Singapore petrochemicals: Managing high energy costs

Business Times 4 Mar 08;

IN today's high oil price environment, managing energy costs - which account for 15 per cent or higher of manufacturing costs for the chemicals industry - has become more critical for multi-billion-dollar petrochemical complexes worldwide.

Just as spanking new facilities like ExxonMobil's complexes in Singapore are moving to be 100 per cent energy self-sufficient by building in-house electricity/ steam generation capability, so too the established European complexes like BASF's giant 700-hectare integrated Ludwigshafen site.

As part of the German group's six billion euro (S$12.7 billion) package over five years to modernise its flagship complex, it has junked its older, inefficient coal-fired stations at Ludwigshafen.

These have been replaced by new energy-efficient and environmentally-friendly combined cycle gas turbine (CCGT) units that supply power and steam to the more than 250 chemical plants at the complex.

Its latest unit, a 440MW cogeneration plant that cost 240 million euros, raised in-house electricity generation at Ludwigshafen from 65 per cent to over 90 per cent. 'And we are supplying 100 per cent of electricity from this year,' a BASF official told visiting Asian journalists.

Ludwigshafen's cogen units are fuelled by natural gas piped from Russia, he said, adding that BASF has 'through backward integration' ensured security of supply by buying into the Russian gas fields.

'We are a shareholder of gas fields in Siberia through Wingas, which is a joint venture of Russia's Gazprom and BASF's Wintershall,' the official said.

'It's important to have access to gas,' he said with a degree of understatement. Ninety per cent of the power units at Ludwigshafen rely on the fuel, so as a back-up, Ludwigshafen is also connected by pipelines to gas from the North Sea, as well as to liquefied natural gas (LNG) terminals.

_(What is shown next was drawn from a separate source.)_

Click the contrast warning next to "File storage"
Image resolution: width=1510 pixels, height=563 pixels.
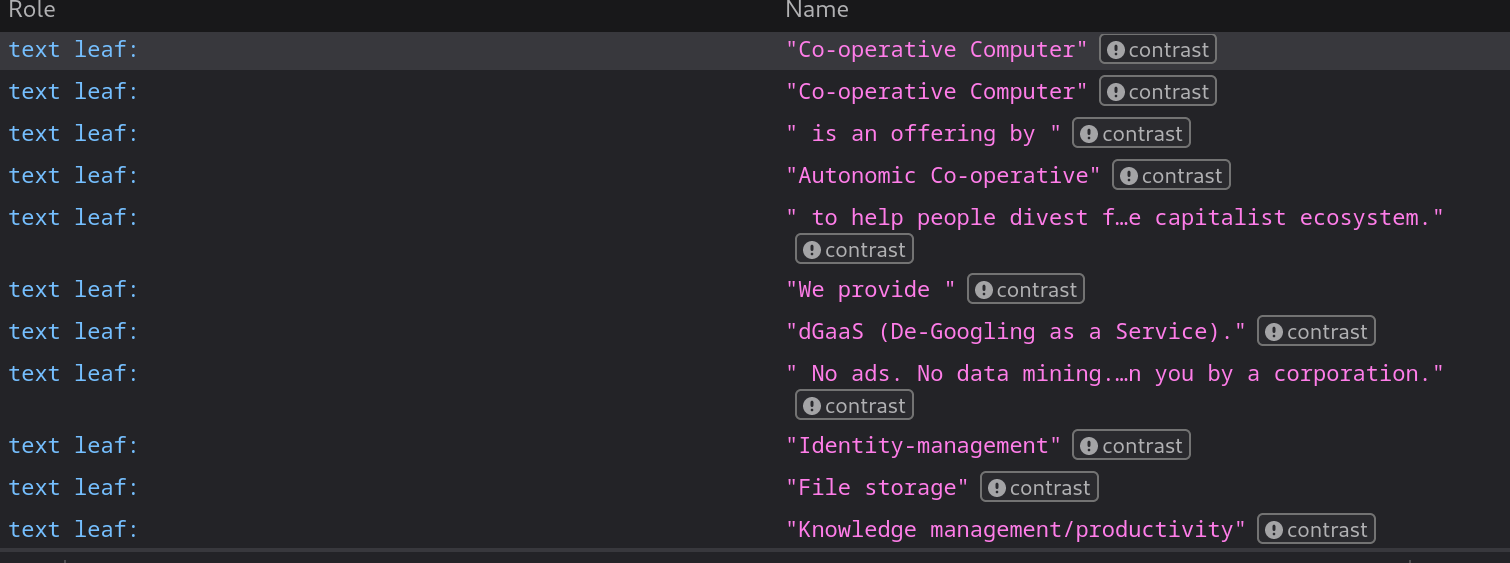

High oil prices - which have hit US$100 a barrel in the past year - have forced up natural gas prices about 20 per cent over the same period. Ludwigshafen's challenge is not unlike that faced by the newer complexes coming up in Singapore.

For instance, ExxonMobil, which is building a second petrochemical complex - reportedly costing more than US$5 billion - is building a 220MW cogen plant to supply all its electricity needs at the complex, operational in 2011.

This will be its second cogen unit, after a 150MW unit that supplies its first complex. To ensure supply security, it recently signed a $3 billion-plus long-term deal with Keppel Gas for Malaysian gas supplies.

Ludwigshafen has three cogen plants of 390MW, 440MW and 40MW capacity, an oil-fired 800MW standby plant and another 100MW plant that produces electricity from chemical waste.

Compared with coal-fired power plants, the cogen plants help BASF reduce emissions of the greenhouse gas carbon dioxide by almost 40 per cent. Globally, the group operates more than 16 such cogen plants at its sites.

On our plant tour, our guide pointed out an old coal-fired power station that is scheduled to be pulled down, but hinted that BASF may just leave some of the coal-loading cranes.

'After all, coal still remains an option,' the official said, alluding to new, less polluting and more efficient coal-fired technology in the pipeline. Staying competitive remains the bottom line.